VAT: What is unjust enrichment?

By   2 November 2022

If a business has overdeclared output tax on past returns then it seems reasonable that this should be corrected, either by adjusting a current return or submitting a form VAT652 if the “error” is over £10,000 net.

If it is a genuine adjustment, surely HMRC must recognise the correction and either make a repayment or offset the overdeclaration against a current amount of VAT due.

The answer is yes, but… “unjust enrichment”…

Unjust enrichment

HMRC has a defence of unjust enrichment via The VAT Act 1994, sect 80(3)

“It shall be a defence, in relation to a claim under this section by virtue of subsection (1) or (1A) above, that the crediting of an amount would unjustly enrich the claimant.” 

This means that HMRC can refuse to repay a claim if they can show that it would unjustly enrich the taxpayer.

It should always be borne in mind that if a claimant absorbed the burden of the wrongly charged VAT himself then unjust enrichment cannot be used as a defence against refusal to repay the claim. Loss or damage to a business due to overpaid VAT is considered in detail here.

Meaning

A refusal to repay a VAT claim using the unjust enrichment contention is to prevent a business becoming enriched at the expense of other entities who actually bore the cost of the incorrectly charged VAT. The authorities consider that a taxpayer should not be put into a better position by recovering the VAT than if VAT had not been charged at all. HMRC regard it as appropriate for unjust enrichment to be considered every time a claim is made.

The recipients of the corrected supply may be final consumers but can also be businesses, charities, etc, who were unable to deduct the overcharged VAT as input tax.

The salient point being whether the VAT was added to the price charged by the claimant or whether the claimant would have charged less had he known that his supplies were not liable to VAT.
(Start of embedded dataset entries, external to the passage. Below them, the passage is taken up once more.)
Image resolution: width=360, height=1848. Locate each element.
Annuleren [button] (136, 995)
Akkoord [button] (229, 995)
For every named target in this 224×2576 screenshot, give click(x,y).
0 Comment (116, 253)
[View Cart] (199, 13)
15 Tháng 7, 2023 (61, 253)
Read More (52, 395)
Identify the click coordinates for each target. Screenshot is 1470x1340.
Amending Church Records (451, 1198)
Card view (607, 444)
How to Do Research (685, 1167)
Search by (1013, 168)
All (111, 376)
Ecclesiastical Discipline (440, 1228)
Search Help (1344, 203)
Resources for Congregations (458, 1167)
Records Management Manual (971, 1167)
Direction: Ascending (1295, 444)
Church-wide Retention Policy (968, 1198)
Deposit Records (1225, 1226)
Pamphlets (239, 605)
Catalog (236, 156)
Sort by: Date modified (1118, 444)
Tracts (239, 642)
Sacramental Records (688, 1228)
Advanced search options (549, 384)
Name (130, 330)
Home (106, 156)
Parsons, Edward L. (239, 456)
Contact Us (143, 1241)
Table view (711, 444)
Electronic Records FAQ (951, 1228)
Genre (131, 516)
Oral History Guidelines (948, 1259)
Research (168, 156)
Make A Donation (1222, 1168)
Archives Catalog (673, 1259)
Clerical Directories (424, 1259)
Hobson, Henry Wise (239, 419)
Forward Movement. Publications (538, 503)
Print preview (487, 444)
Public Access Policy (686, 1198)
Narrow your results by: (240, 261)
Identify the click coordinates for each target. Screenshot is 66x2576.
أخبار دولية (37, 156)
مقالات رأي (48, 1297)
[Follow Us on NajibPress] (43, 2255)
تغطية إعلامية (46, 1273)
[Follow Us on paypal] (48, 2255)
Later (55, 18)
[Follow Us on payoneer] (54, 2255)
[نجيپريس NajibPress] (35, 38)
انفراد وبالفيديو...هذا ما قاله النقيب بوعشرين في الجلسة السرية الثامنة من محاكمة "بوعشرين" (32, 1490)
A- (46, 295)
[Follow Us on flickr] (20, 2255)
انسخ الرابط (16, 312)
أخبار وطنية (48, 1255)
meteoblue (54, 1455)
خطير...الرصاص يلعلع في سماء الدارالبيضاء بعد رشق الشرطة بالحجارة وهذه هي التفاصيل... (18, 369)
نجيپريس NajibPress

HMRC consider that the process of establishing whether a claimant will be unjustly enriched by payment of his claim is two-stage procedure.

First stage

Whether the burden of the overdeclared VAT being claimed was passed on to the claimant’s customers, that is, whether the claimant charged the market rate* plus VAT. This is done on the basis of an economic analysis of the market in which the claimant is operating see; Berkshire Golf Club [2015] UKFTT 627 (TC).

If the customer deducted the wrongly invoiced output tax as input tax, HMRC is entitled to assume that the supplier passed the economic burden of the tax charge on to its customers. In this case, the VAT wrongly accounted for is a cost neither to the supplier nor to the customer.

Second stage

This stage occurs if the claimant accepts that he passed the burden of the tax charge on to his customers but argues that doing that caused loss or damage to his business, for example, by loss of customers or of profits, ie; has the taxpayer been economically damaged by having to bear the VAT cost?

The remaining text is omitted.